### TEXTE À LIRE
L’Union des acteurs de la mobilité (UNAM) était une autre organisation dans laquelle se trouvait Uber tandis que Voitures Noires était le prestataire d’Uber et organisait dans le même temps les examens pour exercer en tant que VTC. L’UNAM et l’AMT envoyaient des courriers aux pouvoirs publics et formulaient des demandes favorables à Uber.

Tout cela a complexifié l’identification des acteurs, d’autant plus qu’il y avait plus d’une vingtaine d’organisations de taxis, Force ouvrière dans le LOTI et des organisations naissantes (UNSA et CFDT notamment) dans le VTC. De plus, alors que les plateformes parlaient d’une seule voix, elles ont fait le choix stratégique de se séparer avec d’un côté Uber et, de l’autre, les start-up françaises qui ne voulaient plus être assimilées à Uber.

Par conséquent, j’organisais toutes les semaines avec des représentants des ministères une réunion avec les organisations de taxis, puis une autre le même jour avec les représentants des VTC, puis avec ceux des LOTI, puis avec les plateformes.

Cela a permis d’avancer malgré les outrances et les oppositions d’Uber, qui n’a pas souhaité participer à la résolution du problème. Si Uber – et les autres plateformes d’ailleurs –  avait été plus coopératif, ne serait-ce que pour me donner le nombre de chauffeurs partenaires, nous aurions pu imaginer des solutions ne passant pas forcément par loi pour rétablir l’ordre public.

M. le président Benjamin Haddad. Je serais assez intéressé de vous entendre sur la question de l’indemnisation ou du rachat des licences.

Vous nous avez fait parvenir un document de l’UNAM qui s’oppose à l’indemnisation du rachat des licences en considérant que la situation des taxis ne s’est pas dégradée. Dans ce document, l’UNAM signale que : « En février 2016, le député Laurent Grandguillaume a montré que les revenus des taxis ont augmenté de plus de 300 % sur les vingt dernières années, contrairement à la baisse de 30 % du chiffre d’affaires revendiquée par certaines organisations de taxis. Cela confirme que pendant des décennies, les titulaires de licences de taxi ont profité d’une situation de monopole entretenue artificiellement par la réglementation au détriment de l’intérêt général des consommateurs et des collectivités territoriales ».

### OBJET DE L'EXERCICE
Recopiez à l'identique le texte sur les taxis et les VTC, en partant de « Par conséquent, j’organisais » et en continuant jusqu'à « rachat des licences. ». Les enregistrements ne sont d'aucune utilité ici.

(Lignes sur l'emplacement des cibles)
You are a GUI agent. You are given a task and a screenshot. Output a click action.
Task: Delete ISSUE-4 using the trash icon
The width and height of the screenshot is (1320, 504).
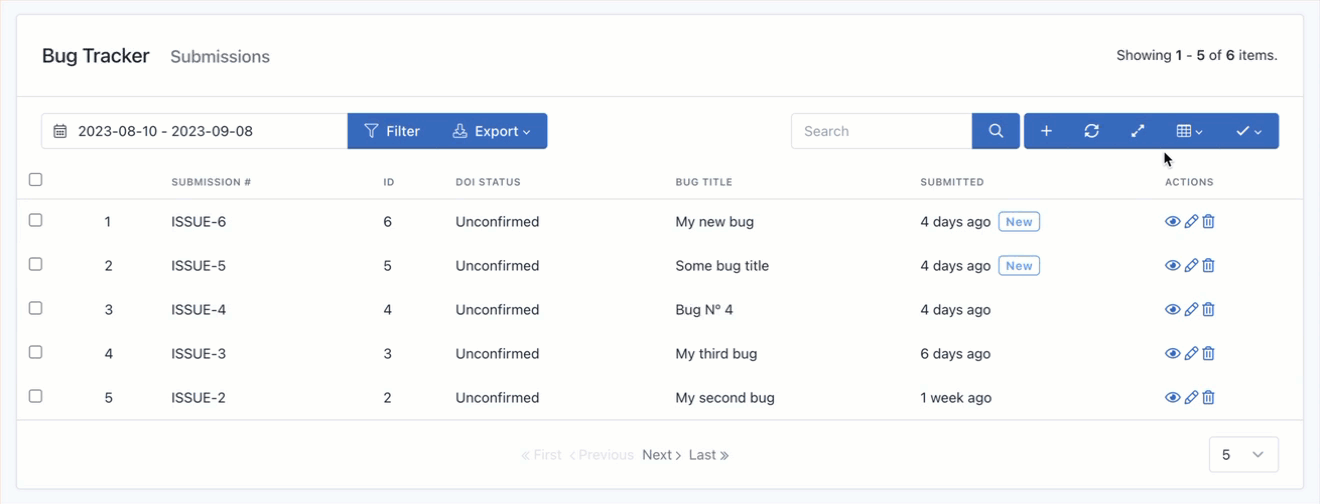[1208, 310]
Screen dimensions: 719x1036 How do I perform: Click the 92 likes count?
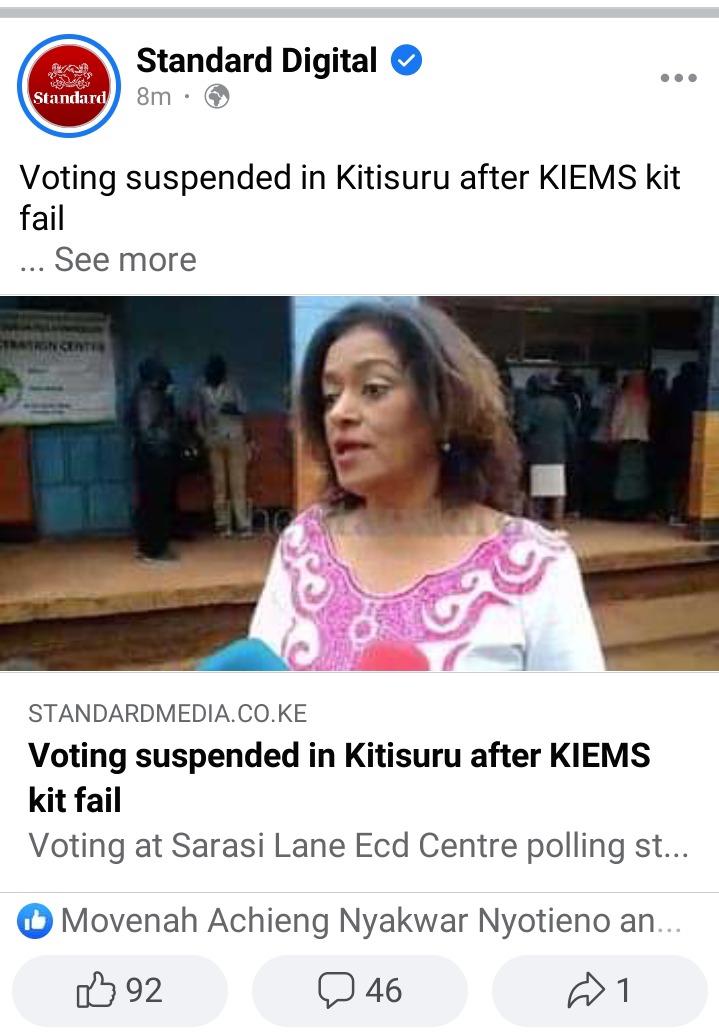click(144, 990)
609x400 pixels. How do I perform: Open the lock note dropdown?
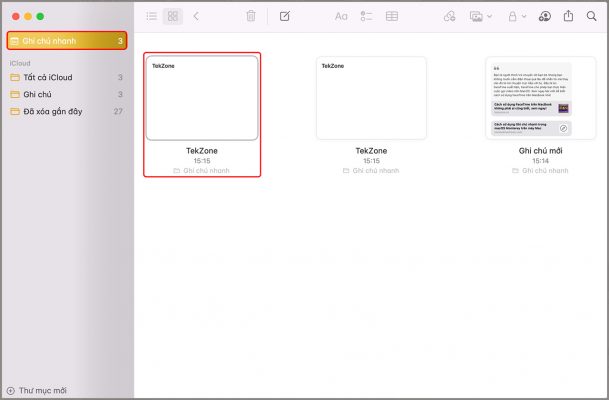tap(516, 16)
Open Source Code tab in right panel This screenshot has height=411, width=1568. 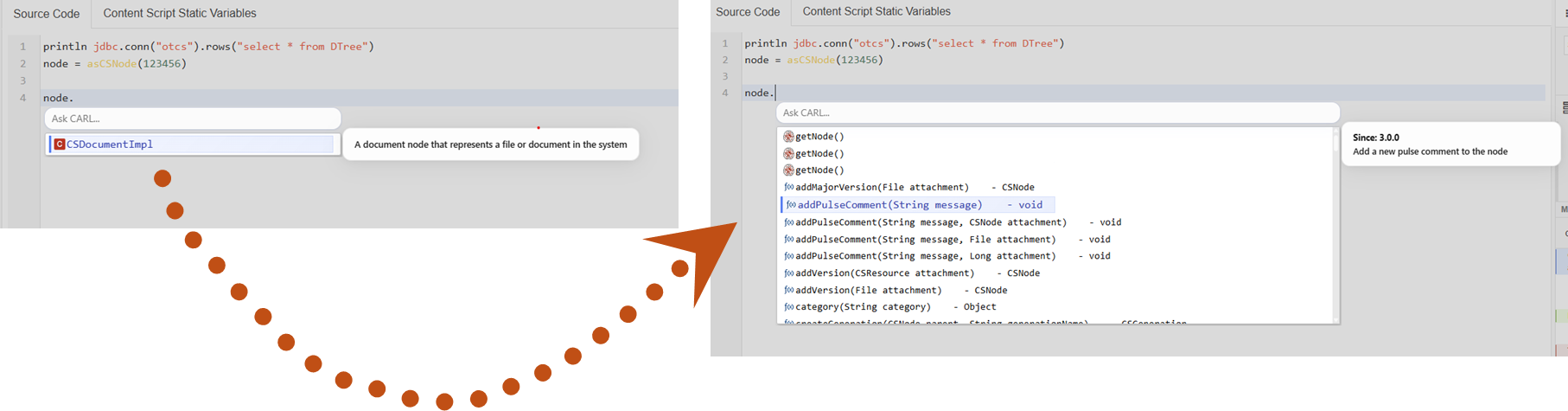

### SOLUTION PROPOSÉE
Par conséquent, j’organisais toutes les semaines avec des représentants des ministères une réunion avec les organisations de taxis, puis une autre le même jour avec les représentants des VTC, puis avec ceux des LOTI, puis avec les plateformes.

Cela a permis d’avancer malgré les outrances et les oppositions d’Uber, qui n’a pas souhaité participer à la résolution du problème. Si Uber – et les autres plateformes d’ailleurs –  avait été plus coopératif, ne serait-ce que pour me donner le nombre de chauffeurs partenaires, nous aurions pu imaginer des solutions ne passant pas forcément par loi pour rétablir l’ordre public.

M. le président Benjamin Haddad. Je serais assez intéressé de vous entendre sur la question de l’indemnisation ou du rachat des licences.